[Records excerpted from a collection]
+++++
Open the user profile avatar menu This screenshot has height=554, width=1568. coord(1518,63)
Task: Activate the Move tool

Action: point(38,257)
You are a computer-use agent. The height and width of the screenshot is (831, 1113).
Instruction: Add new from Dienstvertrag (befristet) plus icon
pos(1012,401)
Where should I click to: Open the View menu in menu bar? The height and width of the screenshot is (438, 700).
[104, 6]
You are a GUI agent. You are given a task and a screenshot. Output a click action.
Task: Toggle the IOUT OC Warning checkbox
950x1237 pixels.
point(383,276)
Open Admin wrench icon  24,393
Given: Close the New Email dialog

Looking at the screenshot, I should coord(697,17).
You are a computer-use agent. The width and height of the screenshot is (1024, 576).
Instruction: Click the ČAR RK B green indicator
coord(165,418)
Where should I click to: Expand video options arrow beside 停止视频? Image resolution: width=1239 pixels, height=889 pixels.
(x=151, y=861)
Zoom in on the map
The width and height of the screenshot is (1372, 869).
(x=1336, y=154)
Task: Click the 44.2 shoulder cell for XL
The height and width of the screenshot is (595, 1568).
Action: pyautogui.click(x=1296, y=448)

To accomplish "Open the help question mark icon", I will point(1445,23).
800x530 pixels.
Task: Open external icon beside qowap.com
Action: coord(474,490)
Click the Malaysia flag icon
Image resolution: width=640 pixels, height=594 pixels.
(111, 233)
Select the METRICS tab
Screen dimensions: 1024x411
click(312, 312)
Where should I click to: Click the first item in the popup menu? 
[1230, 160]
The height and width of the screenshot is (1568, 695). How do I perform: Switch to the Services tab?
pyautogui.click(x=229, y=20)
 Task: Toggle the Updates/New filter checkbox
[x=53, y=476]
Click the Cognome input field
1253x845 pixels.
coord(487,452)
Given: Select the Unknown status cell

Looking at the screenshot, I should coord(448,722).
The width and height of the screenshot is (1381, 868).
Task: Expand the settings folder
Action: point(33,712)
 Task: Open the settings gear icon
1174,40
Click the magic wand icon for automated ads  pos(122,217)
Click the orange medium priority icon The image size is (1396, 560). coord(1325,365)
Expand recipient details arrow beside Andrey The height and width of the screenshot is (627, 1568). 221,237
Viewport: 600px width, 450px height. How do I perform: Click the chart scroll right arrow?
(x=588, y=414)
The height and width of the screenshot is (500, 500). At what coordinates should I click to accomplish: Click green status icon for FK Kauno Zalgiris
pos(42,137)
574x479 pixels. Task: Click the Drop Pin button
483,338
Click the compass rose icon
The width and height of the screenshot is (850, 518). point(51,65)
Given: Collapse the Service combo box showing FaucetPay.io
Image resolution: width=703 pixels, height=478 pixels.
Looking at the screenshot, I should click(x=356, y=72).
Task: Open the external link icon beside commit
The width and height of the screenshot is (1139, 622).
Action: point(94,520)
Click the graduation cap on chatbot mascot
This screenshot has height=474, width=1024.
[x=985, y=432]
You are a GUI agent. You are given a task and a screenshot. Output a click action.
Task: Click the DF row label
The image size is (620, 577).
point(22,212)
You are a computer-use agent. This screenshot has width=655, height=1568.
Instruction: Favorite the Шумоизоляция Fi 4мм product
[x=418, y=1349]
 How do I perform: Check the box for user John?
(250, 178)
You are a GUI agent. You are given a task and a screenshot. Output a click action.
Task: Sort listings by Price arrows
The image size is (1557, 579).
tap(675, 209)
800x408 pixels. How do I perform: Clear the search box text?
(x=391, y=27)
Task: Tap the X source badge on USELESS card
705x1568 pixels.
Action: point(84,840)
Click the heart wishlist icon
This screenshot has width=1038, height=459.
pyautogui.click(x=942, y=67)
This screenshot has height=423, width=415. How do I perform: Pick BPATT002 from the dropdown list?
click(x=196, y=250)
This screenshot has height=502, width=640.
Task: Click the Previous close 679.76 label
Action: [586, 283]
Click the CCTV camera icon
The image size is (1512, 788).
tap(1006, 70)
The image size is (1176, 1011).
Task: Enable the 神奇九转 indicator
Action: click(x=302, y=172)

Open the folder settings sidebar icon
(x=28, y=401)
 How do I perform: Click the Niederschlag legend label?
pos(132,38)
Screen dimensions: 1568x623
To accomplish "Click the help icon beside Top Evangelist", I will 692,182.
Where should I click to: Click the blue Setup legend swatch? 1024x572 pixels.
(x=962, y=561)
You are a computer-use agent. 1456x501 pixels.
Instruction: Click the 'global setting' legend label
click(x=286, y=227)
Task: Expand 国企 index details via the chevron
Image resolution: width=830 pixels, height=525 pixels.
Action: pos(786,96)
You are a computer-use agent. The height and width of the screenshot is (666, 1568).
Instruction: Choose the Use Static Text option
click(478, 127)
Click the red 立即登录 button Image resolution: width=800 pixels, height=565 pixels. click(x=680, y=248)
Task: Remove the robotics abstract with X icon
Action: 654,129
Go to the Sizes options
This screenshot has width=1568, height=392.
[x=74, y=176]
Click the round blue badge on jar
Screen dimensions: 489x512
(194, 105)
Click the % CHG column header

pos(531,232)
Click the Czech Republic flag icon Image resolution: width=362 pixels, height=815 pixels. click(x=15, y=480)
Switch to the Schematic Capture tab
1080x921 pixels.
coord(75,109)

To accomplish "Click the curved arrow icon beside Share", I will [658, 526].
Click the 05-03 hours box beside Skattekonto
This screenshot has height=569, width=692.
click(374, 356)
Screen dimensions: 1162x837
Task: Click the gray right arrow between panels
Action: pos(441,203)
+++++
[What you will do]:
Reprint exactly the lines above that start at the one with "This screenshot has height=423, width=415." and end at the one with "Click the 05-03 hours box beside Skattekonto", keeping both and adding none.

[Result for this exercise]:
This screenshot has height=423, width=415. How do I perform: Pick BPATT002 from the dropdown list?
click(x=196, y=250)
This screenshot has height=502, width=640.
Task: Click the Previous close 679.76 label
Action: [586, 283]
Click the CCTV camera icon
The image size is (1512, 788).
tap(1006, 70)
The image size is (1176, 1011).
Task: Enable the 神奇九转 indicator
Action: click(x=302, y=172)

Open the folder settings sidebar icon
(x=28, y=401)
 How do I perform: Click the Niederschlag legend label?
pos(132,38)
Screen dimensions: 1568x623
To accomplish "Click the help icon beside Top Evangelist", I will 692,182.
Where should I click to: Click the blue Setup legend swatch? 1024x572 pixels.
(x=962, y=561)
You are a computer-use agent. 1456x501 pixels.
Instruction: Click the 'global setting' legend label
click(x=286, y=227)
Task: Expand 国企 index details via the chevron
Image resolution: width=830 pixels, height=525 pixels.
Action: pos(786,96)
You are a computer-use agent. The height and width of the screenshot is (666, 1568).
Instruction: Choose the Use Static Text option
click(478, 127)
Click the red 立即登录 button Image resolution: width=800 pixels, height=565 pixels. click(x=680, y=248)
Task: Remove the robotics abstract with X icon
Action: 654,129
Go to the Sizes options
This screenshot has width=1568, height=392.
[x=74, y=176]
Click the round blue badge on jar
Screen dimensions: 489x512
(194, 105)
Click the % CHG column header

pos(531,232)
Click the Czech Republic flag icon Image resolution: width=362 pixels, height=815 pixels. click(x=15, y=480)
Switch to the Schematic Capture tab
1080x921 pixels.
coord(75,109)

To accomplish "Click the curved arrow icon beside Share", I will [658, 526].
Click the 05-03 hours box beside Skattekonto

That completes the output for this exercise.